Sunday 21 February 2016

Newspapers are still warhorses. But their owners are riding them to the grave

The death of the News Chronicle in 1960 was described as a tragedy, while other titles disappeared with little fuss. The Independent will be much missed – but today’s situation is confounding as much as it is tragic
The Independent on Sunday staff outside their City Road offices in London
The News Chronicle published its last issue on 17 October 1960. To James Cameron it was “the biggest journalistic tragedy for many years … the most meaningful collapse the newspaper business has seen this generation”. The Chronicle had a fine radical tradition and loyal readers served by gifted writers, of whom Cameron was one. Its circulation wasn’t what it had been – neither, come to that, was its radicalism – but it was still selling more than 1.1m copies a day. If it couldn’t survive, Cameron wondered, then what newspaper could, “outside the great chain-stores of the trade?”

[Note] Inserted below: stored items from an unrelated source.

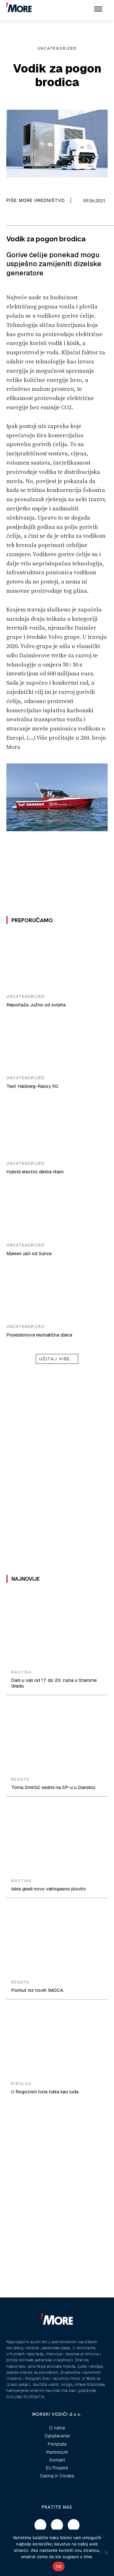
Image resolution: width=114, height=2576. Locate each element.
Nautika (21, 1672)
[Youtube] (74, 2525)
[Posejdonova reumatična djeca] (57, 1291)
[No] (106, 2553)
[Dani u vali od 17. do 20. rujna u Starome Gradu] (57, 1630)
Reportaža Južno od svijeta (36, 1005)
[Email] (22, 217)
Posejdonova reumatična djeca (39, 1335)
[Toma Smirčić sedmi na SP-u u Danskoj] (57, 1737)
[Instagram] (57, 2525)
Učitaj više (54, 1359)
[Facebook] (8, 217)
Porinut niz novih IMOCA (37, 1990)
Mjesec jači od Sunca (29, 1253)
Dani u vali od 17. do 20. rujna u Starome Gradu (54, 1683)
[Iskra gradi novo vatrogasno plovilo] (57, 1838)
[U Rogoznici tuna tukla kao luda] (57, 2041)
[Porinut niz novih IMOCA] (57, 1940)
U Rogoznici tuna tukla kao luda (45, 2092)
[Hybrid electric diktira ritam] (57, 1128)
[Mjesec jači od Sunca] (57, 1209)
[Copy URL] (37, 217)
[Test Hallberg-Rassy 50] (57, 1042)
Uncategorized (57, 48)
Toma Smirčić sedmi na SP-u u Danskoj (53, 1787)
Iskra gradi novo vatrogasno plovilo (48, 1889)
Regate (20, 1779)
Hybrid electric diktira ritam (35, 1172)
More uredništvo (42, 200)
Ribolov (21, 2084)
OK (59, 2566)
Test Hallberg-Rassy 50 (32, 1086)
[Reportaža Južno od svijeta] (57, 961)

The Chronicle’s owners, the Cadbury family, who were Quakers, had sold it to one of those great chain stores, the Daily Mail, then as now owned by the Harmsworth family AKA the successive lords Rothermere. The contrast in political attitudes was stark: a paper known for its opposition to Franco, Hitler and Suez had vanished inside a paper that supported or appeased all of them. In his obituary of the Chronicle, Cameron wrote that “perhaps no other newspaper had a readership quite so faithful” even though in its closing days it had been “a potential warhorse ridden by grocers” (a phrase that stuck). Where would these readers go now? “The creeping block-ownership of the industry still leaves them some choice – but not much, and not for long.”